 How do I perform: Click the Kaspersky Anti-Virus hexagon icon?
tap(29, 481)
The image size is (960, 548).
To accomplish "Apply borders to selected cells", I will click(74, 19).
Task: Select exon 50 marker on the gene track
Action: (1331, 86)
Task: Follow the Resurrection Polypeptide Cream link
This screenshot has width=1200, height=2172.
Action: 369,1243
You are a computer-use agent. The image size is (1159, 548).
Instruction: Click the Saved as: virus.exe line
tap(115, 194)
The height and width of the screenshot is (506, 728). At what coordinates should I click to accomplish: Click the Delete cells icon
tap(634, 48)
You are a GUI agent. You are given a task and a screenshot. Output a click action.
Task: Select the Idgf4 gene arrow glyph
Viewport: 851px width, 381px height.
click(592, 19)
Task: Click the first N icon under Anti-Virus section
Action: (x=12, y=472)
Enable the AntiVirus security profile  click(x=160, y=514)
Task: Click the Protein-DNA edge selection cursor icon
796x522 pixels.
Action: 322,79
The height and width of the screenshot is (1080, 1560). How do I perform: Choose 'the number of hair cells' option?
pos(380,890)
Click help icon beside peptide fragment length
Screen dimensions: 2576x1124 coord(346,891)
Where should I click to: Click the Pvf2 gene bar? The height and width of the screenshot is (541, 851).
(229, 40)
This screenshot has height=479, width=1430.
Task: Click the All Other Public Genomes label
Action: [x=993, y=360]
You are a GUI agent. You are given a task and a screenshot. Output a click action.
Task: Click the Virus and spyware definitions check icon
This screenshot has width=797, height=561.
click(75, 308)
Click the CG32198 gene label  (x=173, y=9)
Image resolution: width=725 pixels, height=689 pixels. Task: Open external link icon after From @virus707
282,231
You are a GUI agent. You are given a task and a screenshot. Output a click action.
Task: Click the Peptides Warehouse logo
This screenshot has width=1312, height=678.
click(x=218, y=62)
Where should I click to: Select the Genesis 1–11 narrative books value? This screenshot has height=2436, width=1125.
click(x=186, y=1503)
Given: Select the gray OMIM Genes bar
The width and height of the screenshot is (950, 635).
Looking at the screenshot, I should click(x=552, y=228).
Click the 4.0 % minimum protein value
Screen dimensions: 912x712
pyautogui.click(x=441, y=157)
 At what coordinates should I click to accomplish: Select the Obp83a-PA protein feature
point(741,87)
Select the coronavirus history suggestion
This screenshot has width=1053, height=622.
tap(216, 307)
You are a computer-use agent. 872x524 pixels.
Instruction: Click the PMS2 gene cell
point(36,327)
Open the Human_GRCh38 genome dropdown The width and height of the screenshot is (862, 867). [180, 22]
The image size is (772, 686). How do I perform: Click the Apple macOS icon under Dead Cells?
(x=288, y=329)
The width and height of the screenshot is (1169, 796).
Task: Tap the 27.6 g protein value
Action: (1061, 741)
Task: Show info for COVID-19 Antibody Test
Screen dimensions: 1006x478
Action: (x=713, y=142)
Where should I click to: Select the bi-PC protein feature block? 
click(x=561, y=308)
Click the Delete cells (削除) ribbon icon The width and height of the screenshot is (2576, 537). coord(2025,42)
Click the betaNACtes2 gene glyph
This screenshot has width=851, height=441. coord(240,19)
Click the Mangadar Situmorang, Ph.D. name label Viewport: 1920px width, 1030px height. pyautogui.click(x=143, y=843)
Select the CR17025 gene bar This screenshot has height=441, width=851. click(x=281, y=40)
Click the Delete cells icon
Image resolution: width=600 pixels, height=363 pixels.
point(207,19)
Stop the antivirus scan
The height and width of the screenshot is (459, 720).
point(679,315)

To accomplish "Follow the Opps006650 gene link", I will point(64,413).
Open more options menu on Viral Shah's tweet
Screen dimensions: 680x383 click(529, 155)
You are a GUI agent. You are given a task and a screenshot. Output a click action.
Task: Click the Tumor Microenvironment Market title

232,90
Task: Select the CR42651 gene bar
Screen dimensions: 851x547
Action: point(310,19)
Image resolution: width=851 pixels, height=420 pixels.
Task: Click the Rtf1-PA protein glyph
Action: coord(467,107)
════════════════════
### WORK ITEM
Reproduce exactly, and with no other material, the lines between those holding "Instruction: Click the Saved" and "Click the CG32198", inclusive.

### RESPONSE BELOW
Instruction: Click the Saved as: virus.exe line
tap(115, 194)
The height and width of the screenshot is (506, 728). At what coordinates should I click to accomplish: Click the Delete cells icon
tap(634, 48)
You are a GUI agent. You are given a task and a screenshot. Output a click action.
Task: Select the Idgf4 gene arrow glyph
Viewport: 851px width, 381px height.
click(592, 19)
Task: Click the first N icon under Anti-Virus section
Action: (x=12, y=472)
Enable the AntiVirus security profile  click(x=160, y=514)
Task: Click the Protein-DNA edge selection cursor icon
796x522 pixels.
Action: 322,79
The height and width of the screenshot is (1080, 1560). How do I perform: Choose 'the number of hair cells' option?
pos(380,890)
Click help icon beside peptide fragment length
Screen dimensions: 2576x1124 coord(346,891)
Where should I click to: Click the Pvf2 gene bar? The height and width of the screenshot is (541, 851).
(229, 40)
This screenshot has height=479, width=1430.
Task: Click the All Other Public Genomes label
Action: [x=993, y=360]
You are a GUI agent. You are given a task and a screenshot. Output a click action.
Task: Click the Virus and spyware definitions check icon
This screenshot has width=797, height=561.
click(75, 308)
Click the CG32198 gene label  (x=173, y=9)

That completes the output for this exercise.